> TEXT PASSAGE
The draft maps quietly appeared on a HALA feedback website – no formal city announcement yet, but they were due out this week, and that’s why last night’s Morgan Community Association meeting offered a primer on how to read them, once they’re out. MoCA board member Cindi Barker has been on one of the “focus groups” that have been working on the principles to shape the maps. Here’s what she explained to the group last night – these key points:

-Some urban villages were proposed for expanded boundaries – in this area, The (West Seattle/Alaska) Junction is the only one.

-Whichever areas on a map are colored in, that’s where a zoning change is proposed. Single-family zoning inside urban villages is orange on the maps and proposed for changing to “residential small lot.” Also when reading the maps for a change, look for a white zoning label (like SF 5000, single-family 5,000 square feet, followed by a slash, to RSL).

-The solid-color change areas will be getting a “typical” amount of upzoning via Mandatory Housing Affordability, such as one story. If a change area has diagonal lines through it, it’ll be more.

The meetings, Cindi Barker explained, focused on what principles should be applied, in order to make this work around the city. The text boxes on the maps feature some of these principles.

Solid-color change areas will be getting a “typical” amount of upzoning, likely one more story. With diagonal lines, it’ll be more.

-Multi-family-zoned property will see changes, even outside Urban Villages.

-Single-family-zoned property will NOT see changes outside Urban Villages.

Barker says the city will be having open houses and workshops around the city in the months ahead to explain and answer questions about all this. MoCA will also have its own meeting to help Morgan Junction residents. No date for any of this yet;

And the focus groups that have been meeting for several months will also be going over the draft maps at their upcoming sessions, which are all on this page.

46 Replies to "ZONING CHANGES: First look at draft maps for West Seattle's 4 'urban villages' with Mandatory Housing Affordability"

  • S October 20, 2016 (5:00 pm)

    Great long as parking is required.  People come with cars. I don’t care if it is a hub people still need to get around outside of hub travel areas. Plus developers need to pay into a fund for mass transit in hub areas. 

    • AMD October 21, 2016 (8:09 am)

      Personally, I think the idea that “people come with cars” is a cultural problem that needs to change.  The roads are what they are.  They’re not getting bigger or more plentiful and this idea that everyone needs to or should be able to drive is why traffic is getting worse and worse.  Someone needs to take the bus.

      It costs more money to build units with parking and units with parking cost more to buy or rent.  Requiring parking keeps the cost of living higher than it needs to be.  And in turn the folks who can’t afford a vehicle in the first place ironically get pushed further out to places where there’s more affordable housing but less transit.  

      • S October 21, 2016 (9:00 am)

        Well the truth of the matter is people do come with cars. And why do I care if the units cost more. The fact is people have cars and parking becomes an issue.  Once this is all done and full of people good luck in visiting that area to shop or eat. 

      • KM October 21, 2016 (12:49 pm)


      • Your Mom October 21, 2016 (12:51 pm)

> TO BE DONE
**1)** In the zoning article, rewrite the passage that begins at the words "-The solid-color change" and stops after "changes outside Urban Villages.", putting "crosshatching" in place of "diagonal lines".
**2)** Answer these questions from the zoning article:
(a) In this area, which urban village was proposed for expanded boundaries?
(b) What color is single-family zoning inside urban villages on the maps?
(c) Will single-family-zoned property outside Urban Villages see changes?
**3)** According to the zoning article, why did last night's Morgan Community Association meeting offer a primer on how to read the maps?
Answer using only the zoning article above.

> PROVIDED MATERIAL

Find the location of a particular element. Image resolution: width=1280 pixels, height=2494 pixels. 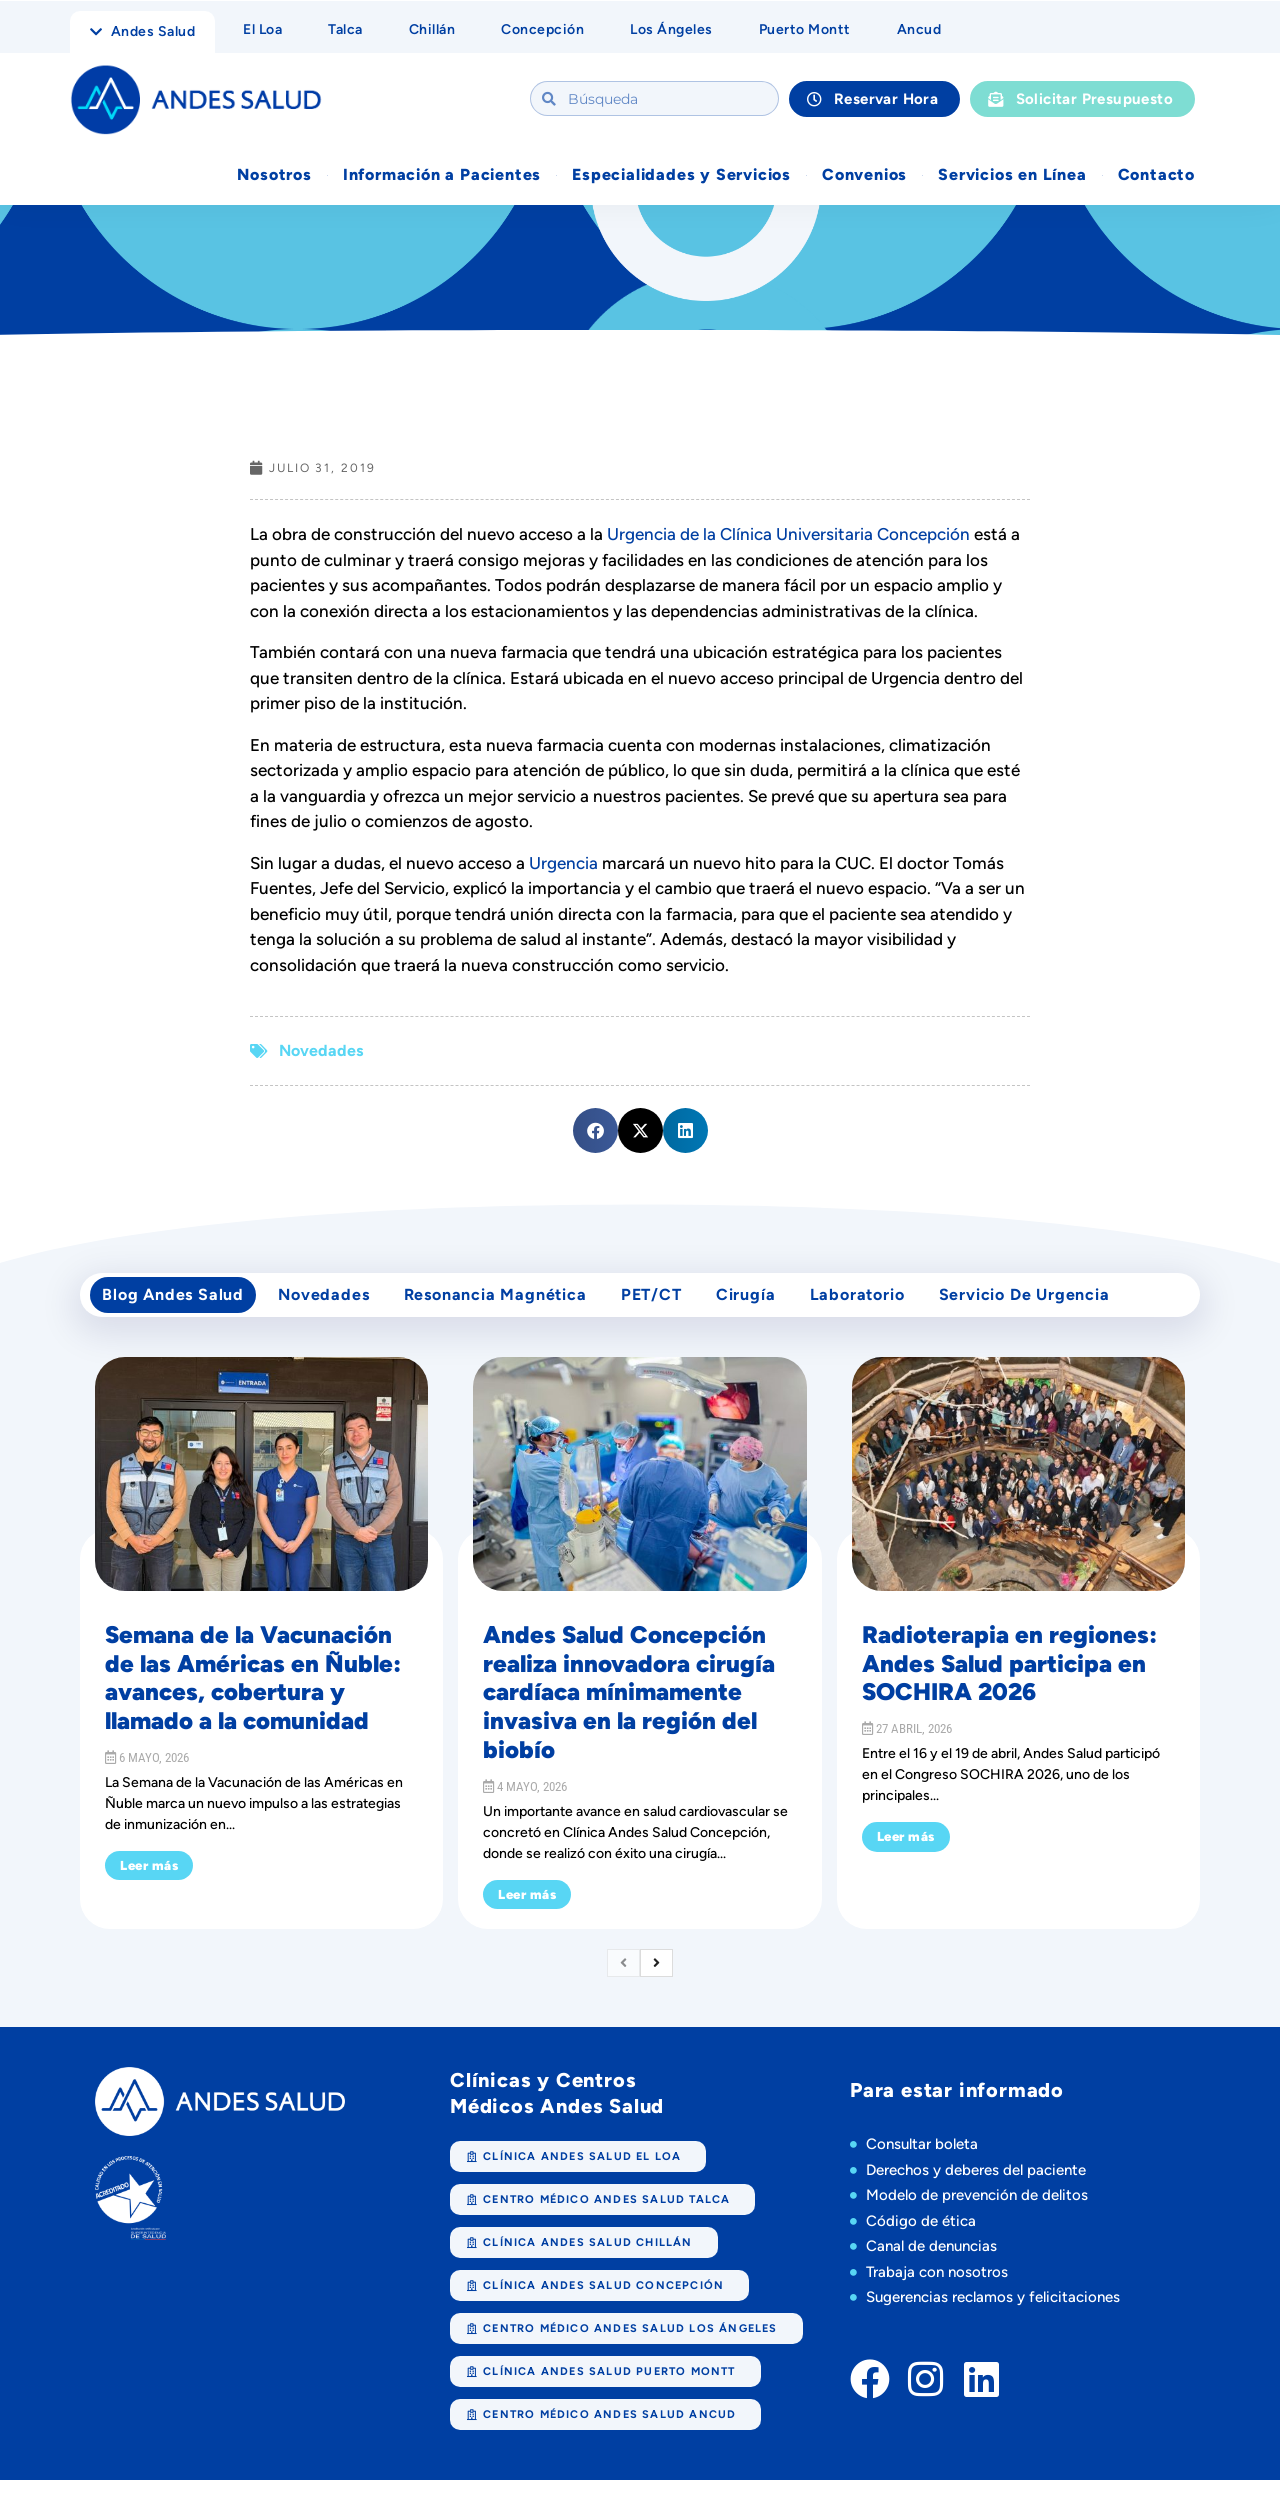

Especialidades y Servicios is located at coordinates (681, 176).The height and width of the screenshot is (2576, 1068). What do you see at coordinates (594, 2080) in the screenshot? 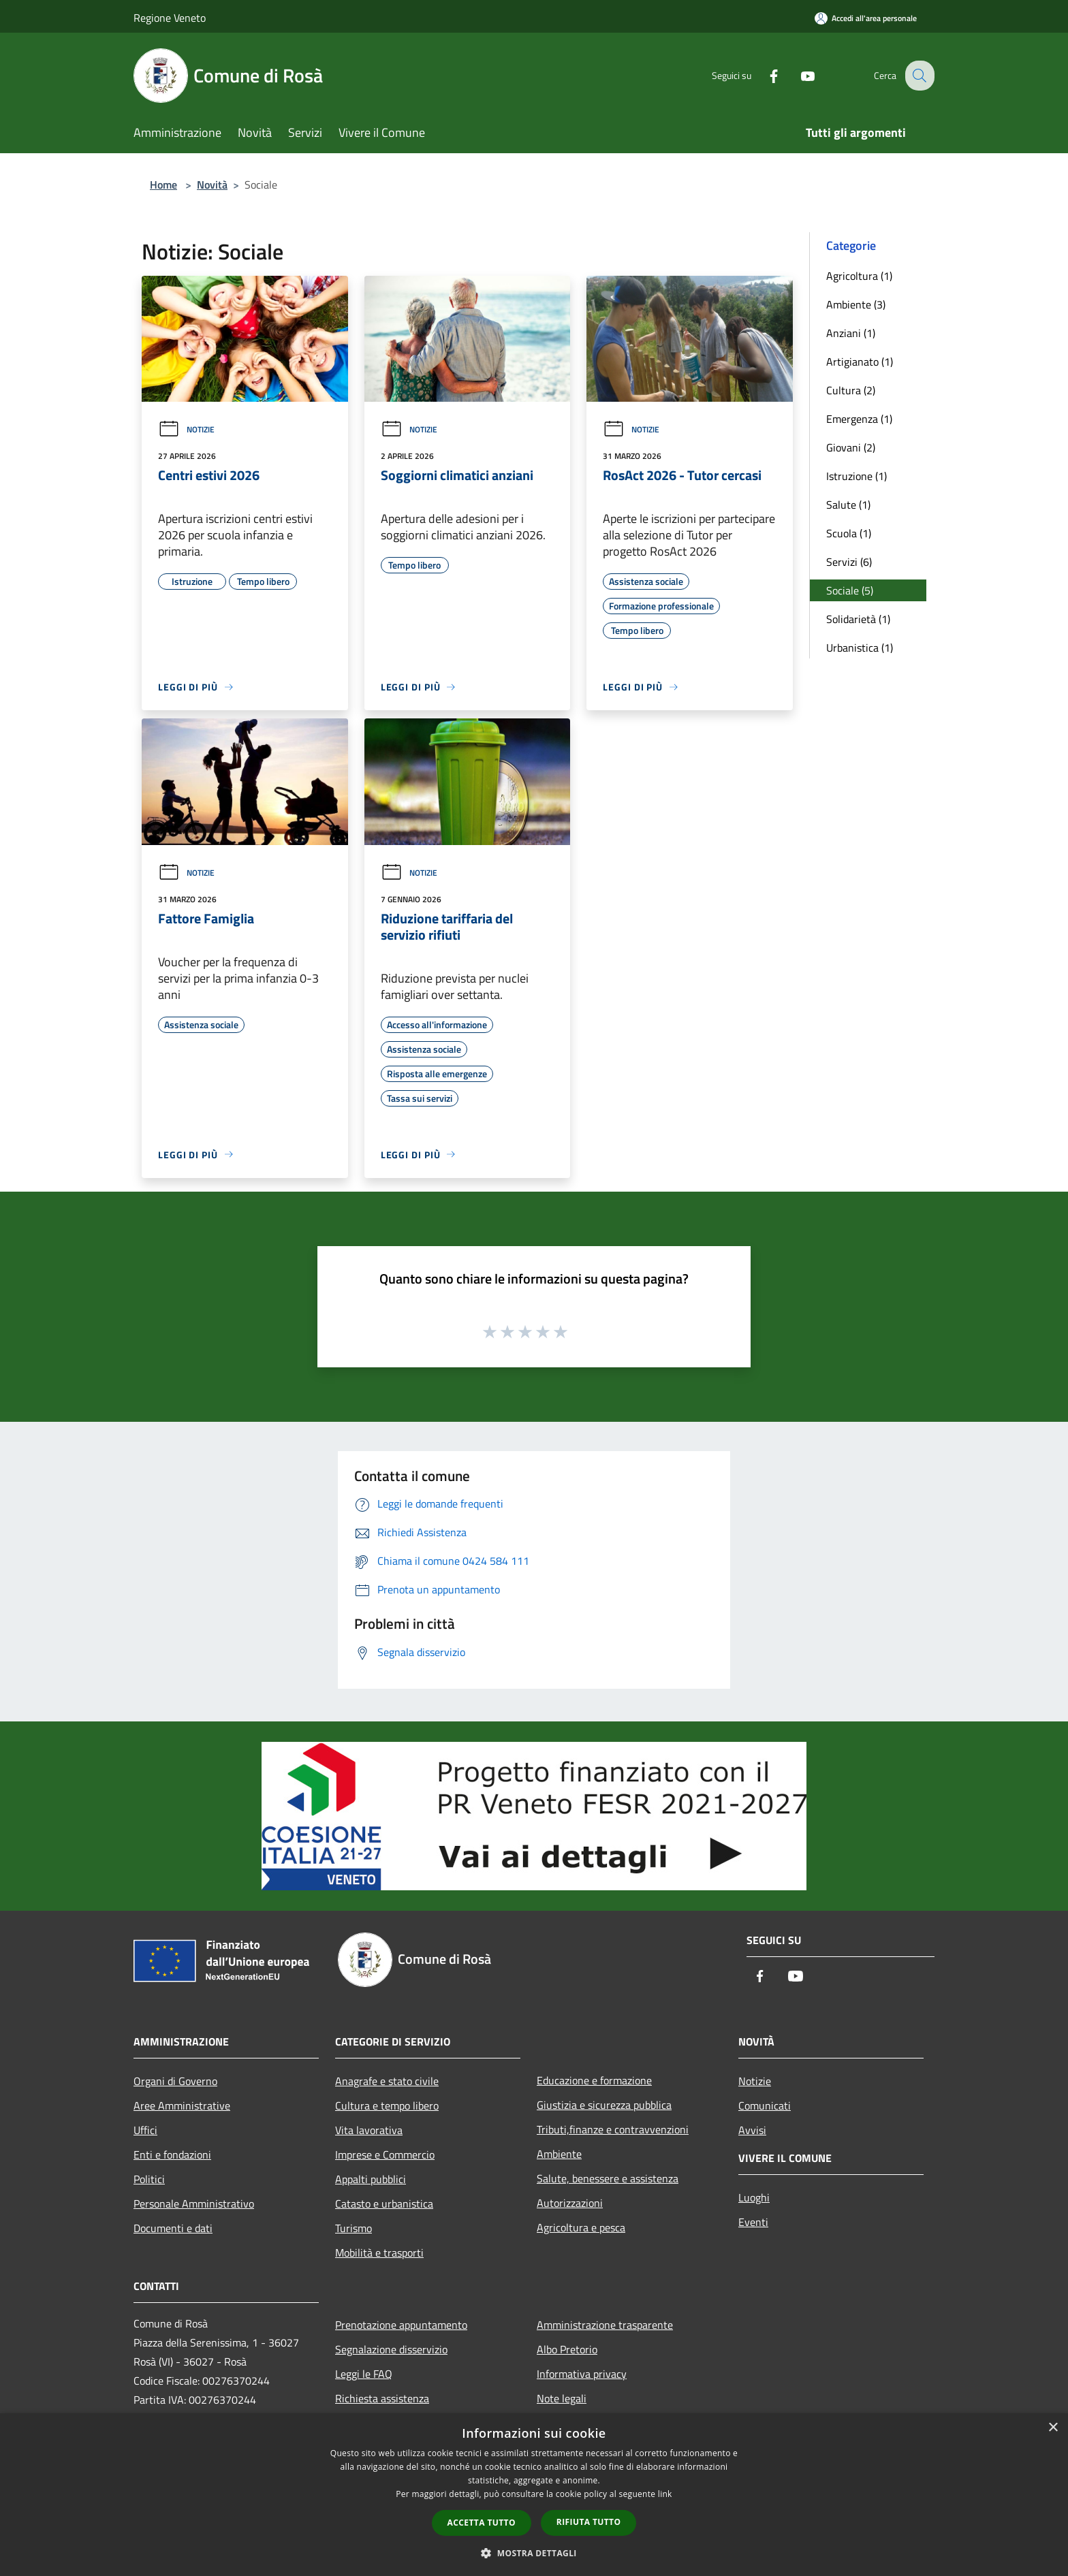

> TASK-BY-TASK ANSWERS
**1)**
-The solid-color change areas will be getting a “typical” amount of upzoning via Mandatory Housing Affordability, such as one story. If a change area has crosshatching through it, it’ll be more.

The meetings, Cindi Barker explained, focused on what principles should be applied, in order to make this work around the city. The text boxes on the maps feature some of these principles.

Solid-color change areas will be getting a “typical” amount of upzoning, likely one more story. With crosshatching, it’ll be more.

-Multi-family-zoned property will see changes, even outside Urban Villages.

-Single-family-zoned property will NOT see changes outside Urban Villages.

**2)**
(a) The (West Seattle/Alaska) Junction.
(b) Orange.
(c) No.

**3)** The draft maps were due out that week, so the meeting gave a primer on how to read them once they were out.